Increasingly the national enterprise campaign I co-founded, StartUp Britain, is being asked to join with events that would usually be the traditional domain of big graduate recruiters like banks, insurance houses and city institutions.

Last week we were asked to go to Warwick University to take a stall at an event called Kick. Organised and executed by business studies student Tom Watson, it focused on entrepreneurship, accelerators and start-ups, with traditional careers advisers prowling on the side lines.

Many of the young people we spoke to said they definitely were going to start a business. Many of them already had. What was interesting was that many of them weren't even sure what their business would be - but that didn't seem to be putting them off at all. This implies they are not worried about failure either. They are willing to take the risk.

We've also been asked to speak and help prepare fashion graduates for entrepreneurship at next month's Graduate Fashion Week at Earl's Court for the first time. Before this point, finding employment within the fashion industry was the sole focus.

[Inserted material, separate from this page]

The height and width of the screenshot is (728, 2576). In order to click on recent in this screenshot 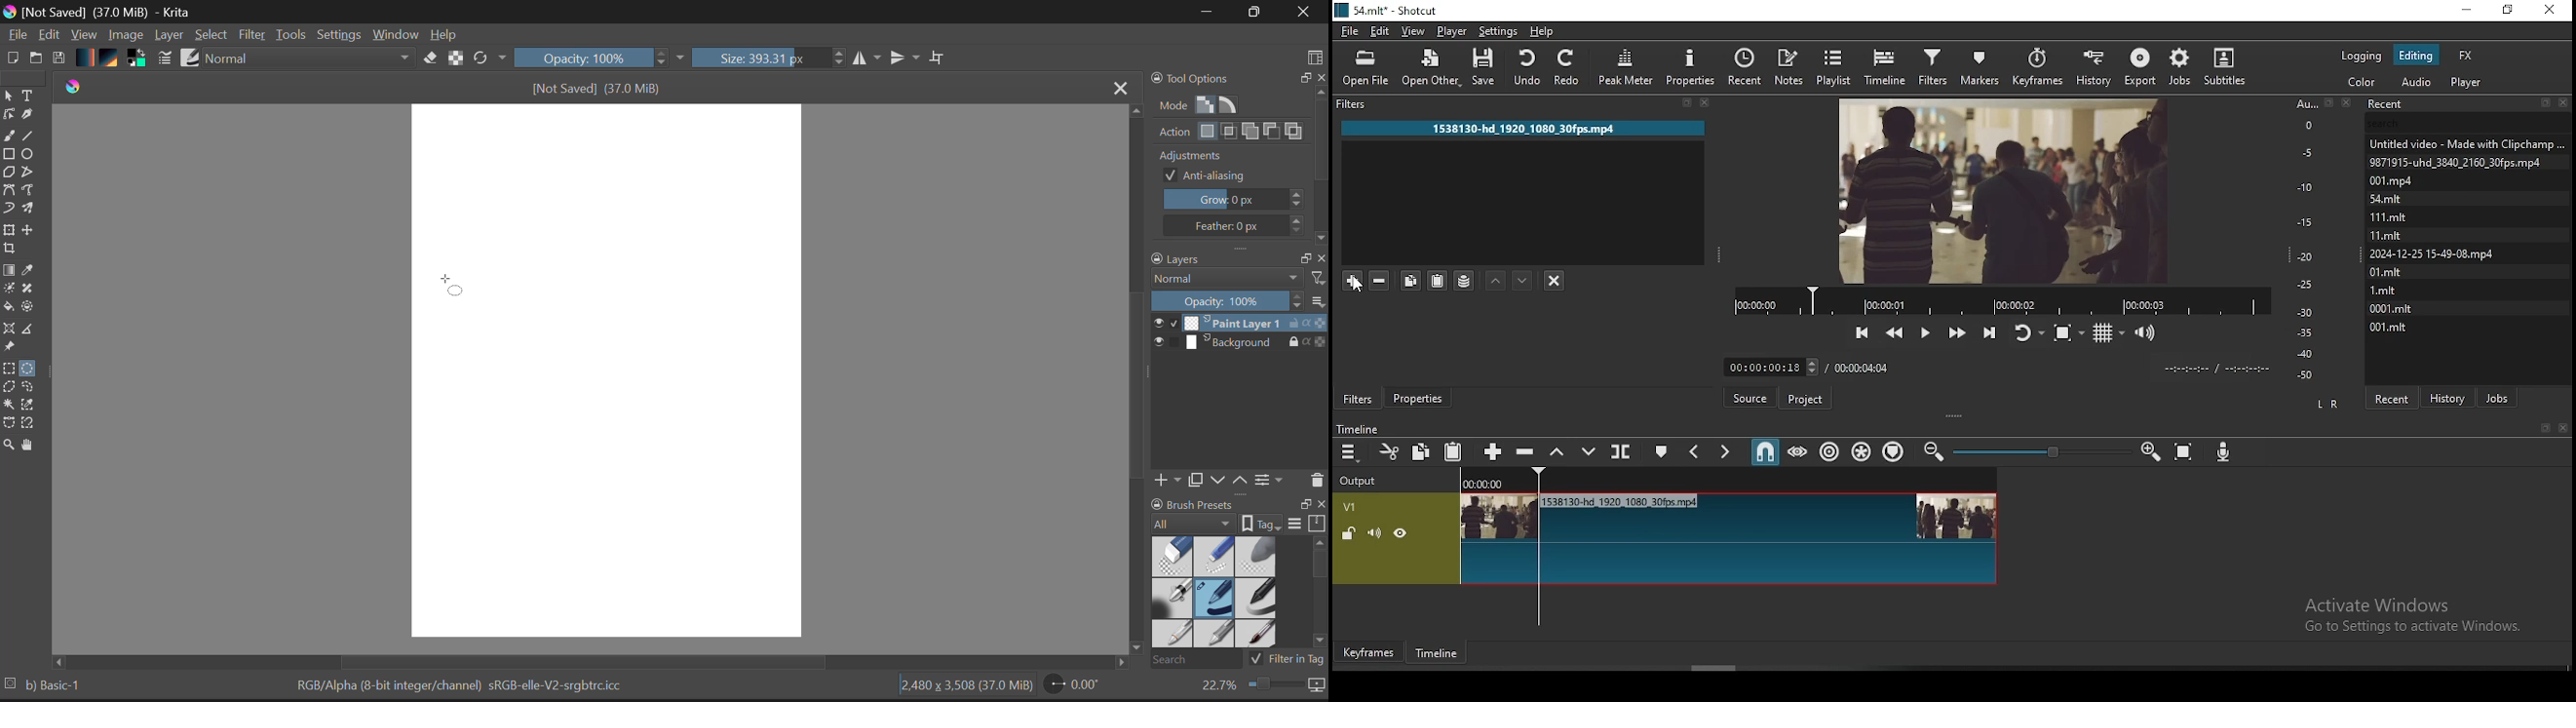, I will do `click(2393, 399)`.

Is it me, or is something happening here? Has the tipping point arrived? What we recognised that we needed to do at StartUp Britain was change the single-minded British sensibility with all arrows pointing towards employment.

With the publication of Lord Young's Growing Your Business report, uncovering proposals that will help to grow start-up and micro businesses, it seems that the Government and Lord Young are with me on this one.

What we need to tackle now is making the infrastructure and cultural change that will make growth and long-term development easier and more achievable for start-ups and micro businesses.

Lord Young's ideas are a good start. Growth vouchers, growth loans, a business bank and a good old hack at the red tape that precludes any new business from easily obtaining Government and local authority procurement, are a really good place to start.

This proposal represents opportunity and security for fledgling businesses looking to build - and to those that offer this trusted business, access to the kind of innovation and high energy that only comes with entrepreneurship.

At StartUp Britain we'd like to see this Government lead taken up by big business. We'd like to see them looking to work with this growing army of micro businesses too, with payment terms that match.

Only then will we begin to see the next tipping point on the horizon.